Closed mandarup closed 3 years ago

mandarup commented 3 years ago

Functional example below works with multiprocessing but fails (gets stuck at pool.starmap) with billiard. Is there anything wrong with this example, does it need to be adapted to billiard somehow?

billiard==3.6.4.0 python3.9.0 MacOS Catalina


# import multiprocessing as mproc
import billiard as mproc

import os
import functools
import numpy as np
import random
import logging
import time

logger = logging.getLogger(__name__)

def child_proc(lock, task_id, shared_best_result):
   """A simple process that conditionally updates global shared variable
   """
    #time.sleep(1)

    # or dummy calc to stress cpu worker
    dummy_calc = np.random.rand(10000, 10000) * np.random.rand(10000, 10000)
    rnd = random.randint(1, 1000)
    print(task_id, rnd)
    with lock:
        if rnd < shared_best_result['best']:
            shared_best_result['best'] = rnd
            shared_best_result['task_id'] = task_id
            print(f'New solution found : {dict(shared_best_result)}')

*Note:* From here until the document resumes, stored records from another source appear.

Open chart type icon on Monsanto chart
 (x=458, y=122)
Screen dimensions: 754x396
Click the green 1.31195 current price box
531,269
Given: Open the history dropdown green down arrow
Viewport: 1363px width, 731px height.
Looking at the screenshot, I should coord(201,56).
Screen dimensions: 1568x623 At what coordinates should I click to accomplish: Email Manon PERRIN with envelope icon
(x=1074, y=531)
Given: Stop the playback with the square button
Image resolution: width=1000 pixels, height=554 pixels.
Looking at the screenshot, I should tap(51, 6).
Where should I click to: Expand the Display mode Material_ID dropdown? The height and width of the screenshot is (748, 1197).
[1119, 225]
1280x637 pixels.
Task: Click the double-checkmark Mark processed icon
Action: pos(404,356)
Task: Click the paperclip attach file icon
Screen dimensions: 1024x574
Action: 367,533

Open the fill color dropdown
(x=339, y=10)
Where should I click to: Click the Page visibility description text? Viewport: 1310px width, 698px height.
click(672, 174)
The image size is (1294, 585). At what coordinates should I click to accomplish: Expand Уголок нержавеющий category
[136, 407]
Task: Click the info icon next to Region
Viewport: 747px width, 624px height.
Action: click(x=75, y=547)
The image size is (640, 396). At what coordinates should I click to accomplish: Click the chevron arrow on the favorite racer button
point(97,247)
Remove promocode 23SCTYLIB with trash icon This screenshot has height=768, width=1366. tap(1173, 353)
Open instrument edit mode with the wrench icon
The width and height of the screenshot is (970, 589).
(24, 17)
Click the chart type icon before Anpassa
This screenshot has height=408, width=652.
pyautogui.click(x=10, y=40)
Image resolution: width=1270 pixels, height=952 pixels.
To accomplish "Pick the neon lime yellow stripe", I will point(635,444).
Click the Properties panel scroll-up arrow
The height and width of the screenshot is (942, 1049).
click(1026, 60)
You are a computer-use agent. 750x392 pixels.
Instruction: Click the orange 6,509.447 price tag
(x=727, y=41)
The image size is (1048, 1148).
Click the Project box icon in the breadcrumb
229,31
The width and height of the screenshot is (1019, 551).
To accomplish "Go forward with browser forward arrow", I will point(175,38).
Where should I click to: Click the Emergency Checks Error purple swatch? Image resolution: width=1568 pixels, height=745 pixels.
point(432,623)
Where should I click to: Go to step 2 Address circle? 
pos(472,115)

def run_parallel(num_multiple_random_starts=5):
    with mproc.Manager() as manager:

        # create a variable shared across all threads
        shared_best_result = manager.dict()
        best_results_schema = {
            'task_id': None,
            'time': None,
            'best': np.inf,
        }
        for k,v in best_results_schema.items():
            shared_best_result[k] = v

        lock = manager.Lock()
        # functools partial will implicitly pass lock as first argument
        child_partial = functools.partial(child_proc, lock)

        with manager.Pool(processes=5) as pool:
            result = pool.starmap(child_partial, [(
                task_id,
                shared_best_result,
            ) for task_id in range(num_multiple_random_starts)])

            logger.info(shared_best_result)

        # convert Manager.dict to python's dict before exiting Manager context
        result = dict(shared_best_result)
    return result

if __name__ == '__main__':
    result = run_parallel()
    print(result)

Thanks for help!!

mandarup commented 3 years ago

it seems like the issue with passing lock to the child process

def child_proc_simple(task_id):
    #time.sleep(1)
    print(task_id)

def child_proc_simple_with_lock(lock, task_id):
    #time.sleep(1)
    print(task_id)

def simple():
    with mproc.Manager() as manager:

        # create a variable shared across all threads
        shared_best_result = manager.dict()
        best_results_schema = {
            'task_id': None,
            'time': None,
            'best': np.inf,
        }
        for k,v in best_results_schema.items():
            shared_best_result[k] = v

        lock = manager.Lock()

        with manager.Pool(processes=5) as pool:

            # this works:                                         <------- WORKS
            result = pool.starmap(child_proc_simple, [(
                 lock,
                 task_id,
            ) for task_id in range(10)])

            # this does not work, gets stuck                       <-------   FAILS
            result = pool.starmap(child_proc_simple_with_lock, [(
                lock,
                task_id,
            ) for task_id in range(10)])

            logger.info(shared_best_result)

        # convert Manager.dict to python's dict before exiting Manager context
        result = dict(shared_best_result)
    return result
mandarup commented 3 years ago

Using processes directly seems to work.

with mproc.Manager() as manager:
        # create a variable shared across all threads
        shared_best_result = manager.dict()
        best_results_schema = {
            'task_id': None,
            'time': None,
            'best': 1e6,
        }
        for k, v in best_results_schema.items():
            shared_best_result[k] = v

        lock = manager.Lock()

        processes = [
            mproc.Process(target=child_proc,
                          args=(lock, task_id, shared_best_result,))
            for task_id in range(10)
        ]
        for process in processes:
            process.start()
        for process in processes:
            process.join()

this is a workaround, closing this for now.